Provided text:

— Begin —

POSIX.4?

Dave Wreski (dwreski@ultrix.ramapo.edu)
Tue, 16 Apr 1996 19:10:27 -0400 (EDT)


Hi all. More than a year ago I caught this message on this channel. I
was wondering how much of it is true for the upcoming release of linux
kernel. Not too long ago I had the need to do file descriptor passing,
and I was unable to do so. I was hoping that I could find a list of the
available function calls, ie, updated man pages or somesuch that lists
the new capabilities..

Thanks,
Dave

Date: Tue, 21 Mar 1995 17:08:32 +0100 (MET)
From: Markus Kuhn (CIP 90) <mskuhn@faui01.informatik.uni-erlangen.de>
To: Linux Kernel Mailing List <linux-kernel@vger.rutgers.edu>
Subject: A Vision for Linux 1.4: POSIX.4 Compatibility

A Vision for Linux 1.4 -- POSIX.4 Compatibility
- -----------------------------------------------

Today, the Linux kernel and libc is quite well compatible with the
POSIX.1 and POSIX.2 standards, which specify system calls, library
functions and shell command compatibility for UNIX-style operating
systems. However the POSIX.1 system calls and library functions define
only a minimum core functionality required by anything that looks like
UNIX. Many slightly more advanced functions like mmap(), fsync(),
timers, modifyable scheduling algorithms, IPC, etc. which are
essential for many real world applications (databases, real-time
applications, MPEG player, etc.) have not been standardized by
POSIX.1.

The new POSIX.4 standard (now officially called IEEE 1003.1b-1993,
ISBN 1-55937-375-X) corrects this and I believe POSIX.4 contains a
large number of useful ideas for further development on Linux.

In the very short introduction below, I hope to rise your interest in
POSIX.4 and in real-time problems in general. Happy reading!

POSIX.4 defines in addition to POSIX.1 the following new concepts and
functions:

Improved Signals
- ----------------

POSIX.4 adds a new class of signals. These have the following new
features:

- there are much more user specified signals now, not only SIGUSR1
and SIGUSR2.

— End —

Exercise instructions: Please say whether each statement agrees with the POSIX.4 thread, answering yes or no and quoting the words of the thread that settle it: (a) POSIX.4 is officially called IEEE 1003.1b-1993. (b) POSIX.1 standardized functions such as mmap() and fsync(). (c) Dave managed to do file descriptor passing when he needed it.

Given data:

— Begin —

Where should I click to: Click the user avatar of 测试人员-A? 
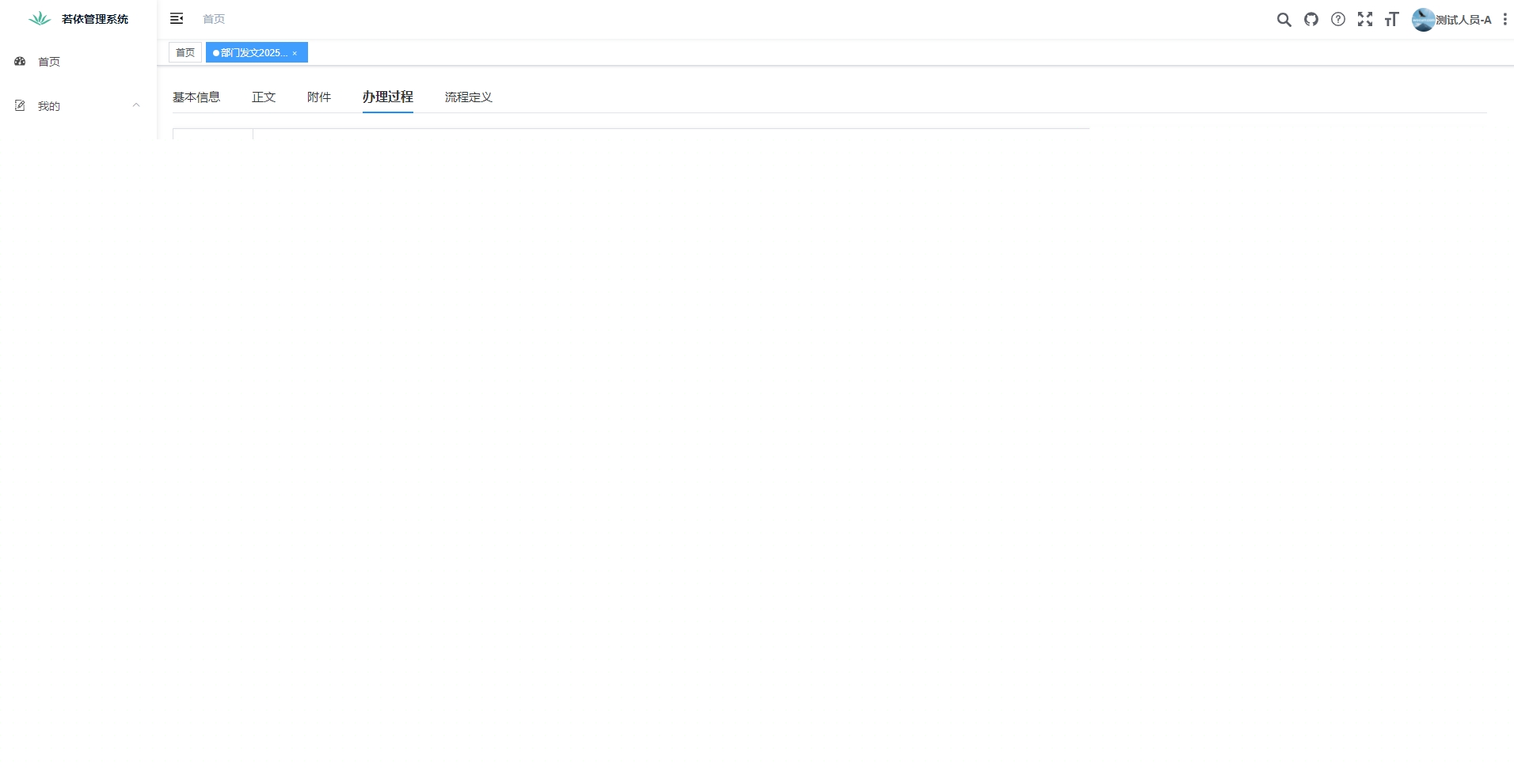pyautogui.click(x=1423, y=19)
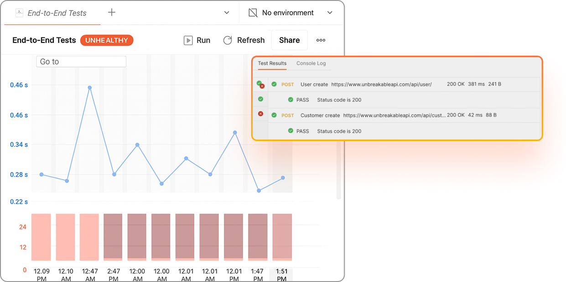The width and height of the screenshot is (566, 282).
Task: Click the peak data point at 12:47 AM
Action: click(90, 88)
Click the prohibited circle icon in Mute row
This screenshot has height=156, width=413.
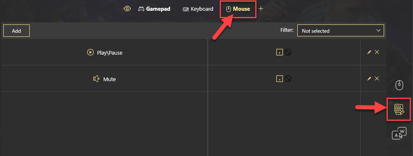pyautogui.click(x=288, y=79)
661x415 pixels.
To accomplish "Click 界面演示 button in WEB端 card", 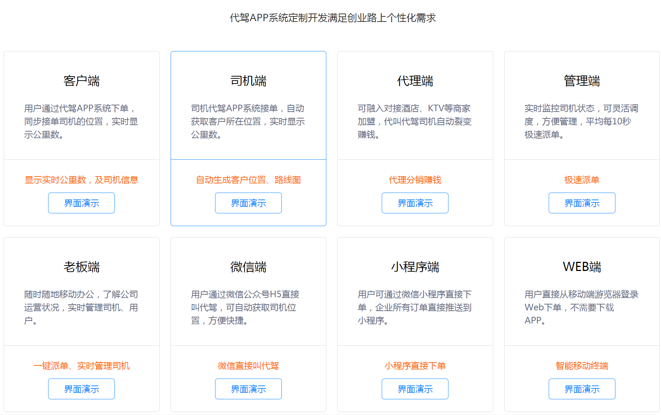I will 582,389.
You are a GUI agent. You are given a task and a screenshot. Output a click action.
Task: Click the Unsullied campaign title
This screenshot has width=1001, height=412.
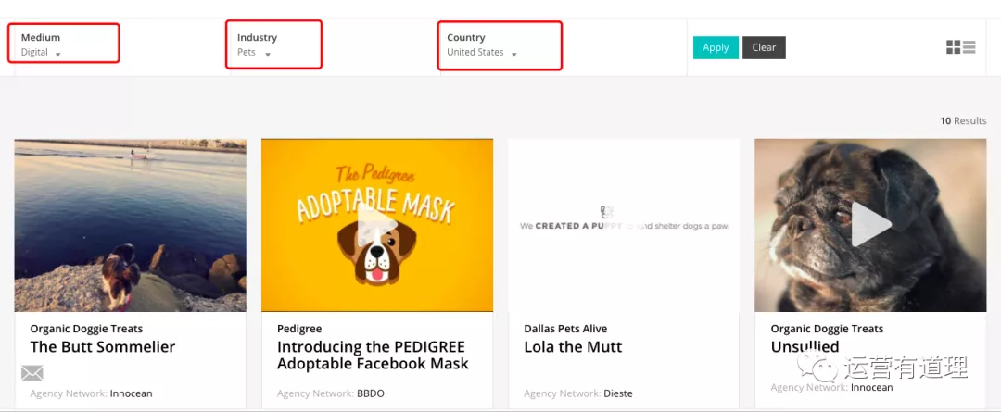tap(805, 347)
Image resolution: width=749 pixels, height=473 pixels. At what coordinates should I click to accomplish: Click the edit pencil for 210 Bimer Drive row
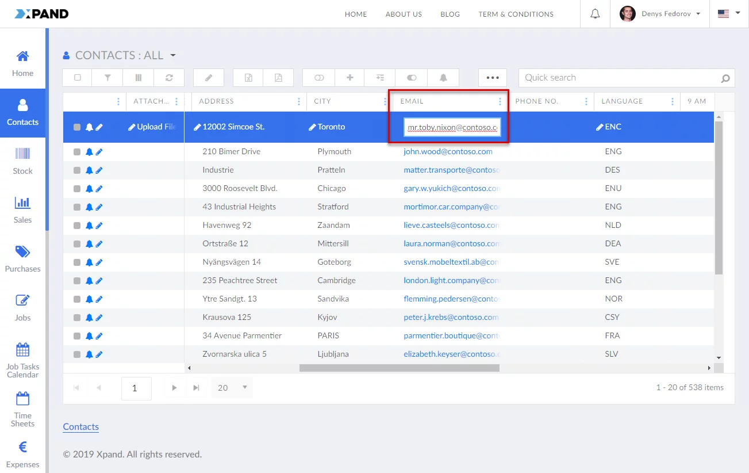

— End —

Task response:
(a) Yes: "now officially called IEEE 1003.1b-1993"
(b) No: "have not been standardized by POSIX.1"
(c) No: "I was unable to do so"